* _Required work_
Copy the lines starting at the one containing "What do you see at coordinates (1521, 70)" and ending with the last of the items, replacing "Identify the location of" with "Find the location of" and leaving everything else unchanged.

[A block of data]
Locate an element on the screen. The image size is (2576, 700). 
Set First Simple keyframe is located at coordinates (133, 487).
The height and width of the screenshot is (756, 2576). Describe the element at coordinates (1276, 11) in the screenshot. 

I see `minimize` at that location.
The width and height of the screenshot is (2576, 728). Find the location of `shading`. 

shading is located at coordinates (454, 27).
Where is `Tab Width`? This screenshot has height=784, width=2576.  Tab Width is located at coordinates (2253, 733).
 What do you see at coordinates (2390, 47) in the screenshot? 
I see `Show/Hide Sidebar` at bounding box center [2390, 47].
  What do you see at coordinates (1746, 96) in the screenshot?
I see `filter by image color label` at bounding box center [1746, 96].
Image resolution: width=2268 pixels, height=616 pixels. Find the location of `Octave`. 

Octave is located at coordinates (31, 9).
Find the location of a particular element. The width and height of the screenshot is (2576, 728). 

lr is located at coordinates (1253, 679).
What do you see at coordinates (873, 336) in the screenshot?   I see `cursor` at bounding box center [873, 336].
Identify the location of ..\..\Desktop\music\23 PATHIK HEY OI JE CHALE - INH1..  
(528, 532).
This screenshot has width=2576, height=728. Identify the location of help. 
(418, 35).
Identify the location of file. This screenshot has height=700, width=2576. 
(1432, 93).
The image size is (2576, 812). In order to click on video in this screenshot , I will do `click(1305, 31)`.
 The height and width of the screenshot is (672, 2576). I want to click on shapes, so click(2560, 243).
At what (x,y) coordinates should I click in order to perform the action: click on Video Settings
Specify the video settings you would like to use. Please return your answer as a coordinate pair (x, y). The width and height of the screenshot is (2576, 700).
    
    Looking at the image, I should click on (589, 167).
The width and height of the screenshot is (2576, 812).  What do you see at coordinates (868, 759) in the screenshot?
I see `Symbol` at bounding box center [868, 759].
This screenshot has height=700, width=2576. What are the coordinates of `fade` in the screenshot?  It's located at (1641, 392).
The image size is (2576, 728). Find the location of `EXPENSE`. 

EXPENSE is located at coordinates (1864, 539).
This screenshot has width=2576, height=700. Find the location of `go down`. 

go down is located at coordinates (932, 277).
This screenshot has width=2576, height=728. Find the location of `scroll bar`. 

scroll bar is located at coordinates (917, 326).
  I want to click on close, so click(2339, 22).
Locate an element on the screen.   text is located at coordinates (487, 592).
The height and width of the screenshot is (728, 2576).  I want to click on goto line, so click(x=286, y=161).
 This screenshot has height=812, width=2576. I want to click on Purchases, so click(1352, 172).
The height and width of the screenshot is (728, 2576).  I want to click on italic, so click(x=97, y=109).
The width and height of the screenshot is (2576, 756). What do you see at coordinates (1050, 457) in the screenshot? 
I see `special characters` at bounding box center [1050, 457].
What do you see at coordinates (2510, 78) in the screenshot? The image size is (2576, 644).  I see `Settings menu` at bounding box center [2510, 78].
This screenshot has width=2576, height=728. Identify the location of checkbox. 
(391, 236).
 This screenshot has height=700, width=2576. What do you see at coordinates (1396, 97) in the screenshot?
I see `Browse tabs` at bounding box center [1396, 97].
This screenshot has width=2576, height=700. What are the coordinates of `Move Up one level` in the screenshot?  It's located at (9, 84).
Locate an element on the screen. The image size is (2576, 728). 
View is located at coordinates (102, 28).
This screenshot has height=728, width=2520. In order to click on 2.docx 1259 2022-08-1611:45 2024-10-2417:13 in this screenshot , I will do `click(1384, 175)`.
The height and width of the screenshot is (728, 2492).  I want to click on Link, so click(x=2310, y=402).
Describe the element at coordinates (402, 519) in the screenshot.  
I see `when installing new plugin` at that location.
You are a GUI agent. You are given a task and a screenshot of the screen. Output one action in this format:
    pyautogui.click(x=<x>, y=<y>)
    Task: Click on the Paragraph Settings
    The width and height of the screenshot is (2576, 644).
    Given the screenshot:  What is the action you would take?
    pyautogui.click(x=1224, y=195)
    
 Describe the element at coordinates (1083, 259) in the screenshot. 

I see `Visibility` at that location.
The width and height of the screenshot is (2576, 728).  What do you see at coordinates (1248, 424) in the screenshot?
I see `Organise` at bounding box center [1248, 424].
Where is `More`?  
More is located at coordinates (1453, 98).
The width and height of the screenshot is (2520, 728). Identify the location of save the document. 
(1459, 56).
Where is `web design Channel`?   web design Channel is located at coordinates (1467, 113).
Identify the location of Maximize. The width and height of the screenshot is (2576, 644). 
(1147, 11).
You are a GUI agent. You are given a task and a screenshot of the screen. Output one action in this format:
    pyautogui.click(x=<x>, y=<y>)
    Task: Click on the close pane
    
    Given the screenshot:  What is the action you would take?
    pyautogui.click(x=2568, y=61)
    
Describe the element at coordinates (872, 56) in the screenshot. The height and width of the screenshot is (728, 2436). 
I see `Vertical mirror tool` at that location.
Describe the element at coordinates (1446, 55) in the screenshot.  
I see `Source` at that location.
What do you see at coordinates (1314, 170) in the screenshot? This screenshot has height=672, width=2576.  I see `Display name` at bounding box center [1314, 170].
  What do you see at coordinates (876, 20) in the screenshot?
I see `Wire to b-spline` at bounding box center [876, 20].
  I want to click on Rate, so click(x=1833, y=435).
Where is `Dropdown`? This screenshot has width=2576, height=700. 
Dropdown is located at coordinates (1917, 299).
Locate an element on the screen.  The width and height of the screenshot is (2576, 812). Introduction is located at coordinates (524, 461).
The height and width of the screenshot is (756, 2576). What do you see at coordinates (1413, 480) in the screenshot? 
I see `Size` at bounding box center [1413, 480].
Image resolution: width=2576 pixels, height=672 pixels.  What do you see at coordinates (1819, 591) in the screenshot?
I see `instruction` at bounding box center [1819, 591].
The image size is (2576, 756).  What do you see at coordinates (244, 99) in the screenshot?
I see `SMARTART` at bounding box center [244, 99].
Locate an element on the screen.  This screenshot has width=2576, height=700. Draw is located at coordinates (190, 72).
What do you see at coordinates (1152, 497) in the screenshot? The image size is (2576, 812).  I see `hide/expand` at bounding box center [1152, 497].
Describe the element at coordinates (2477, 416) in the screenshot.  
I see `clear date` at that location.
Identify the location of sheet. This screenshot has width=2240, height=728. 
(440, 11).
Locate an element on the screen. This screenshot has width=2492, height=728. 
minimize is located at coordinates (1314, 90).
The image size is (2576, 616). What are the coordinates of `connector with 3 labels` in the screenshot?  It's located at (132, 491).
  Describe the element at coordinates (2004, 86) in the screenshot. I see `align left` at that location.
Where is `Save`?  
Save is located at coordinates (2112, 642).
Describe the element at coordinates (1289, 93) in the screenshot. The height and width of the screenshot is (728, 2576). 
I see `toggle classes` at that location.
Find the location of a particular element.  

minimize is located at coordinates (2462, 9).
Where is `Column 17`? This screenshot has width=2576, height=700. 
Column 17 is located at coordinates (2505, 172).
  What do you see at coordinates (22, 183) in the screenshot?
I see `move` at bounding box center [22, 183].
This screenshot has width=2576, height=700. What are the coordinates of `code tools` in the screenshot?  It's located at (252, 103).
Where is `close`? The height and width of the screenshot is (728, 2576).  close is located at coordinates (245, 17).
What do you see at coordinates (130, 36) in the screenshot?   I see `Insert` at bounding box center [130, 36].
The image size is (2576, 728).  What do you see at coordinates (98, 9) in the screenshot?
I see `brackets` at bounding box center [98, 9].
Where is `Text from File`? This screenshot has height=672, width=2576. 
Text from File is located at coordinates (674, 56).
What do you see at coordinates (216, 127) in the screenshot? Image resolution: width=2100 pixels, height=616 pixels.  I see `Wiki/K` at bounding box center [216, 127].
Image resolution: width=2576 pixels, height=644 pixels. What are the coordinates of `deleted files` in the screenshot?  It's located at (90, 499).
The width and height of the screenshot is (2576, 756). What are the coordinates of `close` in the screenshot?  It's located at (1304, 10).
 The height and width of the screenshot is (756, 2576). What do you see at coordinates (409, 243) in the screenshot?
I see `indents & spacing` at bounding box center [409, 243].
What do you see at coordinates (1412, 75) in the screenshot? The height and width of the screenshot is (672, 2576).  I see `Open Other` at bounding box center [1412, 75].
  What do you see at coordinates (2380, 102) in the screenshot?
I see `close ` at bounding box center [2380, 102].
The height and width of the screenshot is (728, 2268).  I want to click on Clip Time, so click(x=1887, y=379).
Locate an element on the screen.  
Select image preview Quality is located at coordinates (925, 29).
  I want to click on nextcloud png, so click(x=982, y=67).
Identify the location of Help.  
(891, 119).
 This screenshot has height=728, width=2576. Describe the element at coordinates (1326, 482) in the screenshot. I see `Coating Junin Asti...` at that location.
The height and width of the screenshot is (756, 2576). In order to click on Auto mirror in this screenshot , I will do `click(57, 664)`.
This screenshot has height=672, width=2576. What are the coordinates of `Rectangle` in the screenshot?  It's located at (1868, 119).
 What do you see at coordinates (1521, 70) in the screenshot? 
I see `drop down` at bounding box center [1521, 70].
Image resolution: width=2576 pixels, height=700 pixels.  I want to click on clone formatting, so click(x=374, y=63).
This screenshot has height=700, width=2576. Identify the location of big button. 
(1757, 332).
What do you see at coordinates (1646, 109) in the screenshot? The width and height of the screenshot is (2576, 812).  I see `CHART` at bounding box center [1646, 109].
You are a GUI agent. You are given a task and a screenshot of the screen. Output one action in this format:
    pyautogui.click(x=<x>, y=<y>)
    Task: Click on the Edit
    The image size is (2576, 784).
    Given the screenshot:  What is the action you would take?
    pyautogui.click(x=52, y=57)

* _Correct result_
 What do you see at coordinates (1521, 70) in the screenshot? 
I see `drop down` at bounding box center [1521, 70].
Image resolution: width=2576 pixels, height=700 pixels.  I want to click on clone formatting, so click(x=374, y=63).
This screenshot has height=700, width=2576. Find the location of big button. 
(1757, 332).
What do you see at coordinates (1646, 109) in the screenshot? The width and height of the screenshot is (2576, 812).  I see `CHART` at bounding box center [1646, 109].
You are a GUI agent. You are given a task and a screenshot of the screen. Output one action in this format:
    pyautogui.click(x=<x>, y=<y>)
    Task: Click on the Edit
    The image size is (2576, 784).
    Given the screenshot:  What is the action you would take?
    pyautogui.click(x=52, y=57)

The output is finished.